## EXERCISE REQUIREMENTS
Copying each record below exactly is the whole task.

## DATA SHOWN
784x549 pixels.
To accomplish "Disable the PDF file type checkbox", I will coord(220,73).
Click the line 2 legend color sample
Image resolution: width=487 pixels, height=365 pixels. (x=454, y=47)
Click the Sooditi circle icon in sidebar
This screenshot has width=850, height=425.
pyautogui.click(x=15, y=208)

## ANSWER SPACE
784x549 pixels.
To accomplish "Disable the PDF file type checkbox", I will coord(220,73).
Click the line 2 legend color sample
Image resolution: width=487 pixels, height=365 pixels. (x=454, y=47)
Click the Sooditi circle icon in sidebar
This screenshot has width=850, height=425.
pyautogui.click(x=15, y=208)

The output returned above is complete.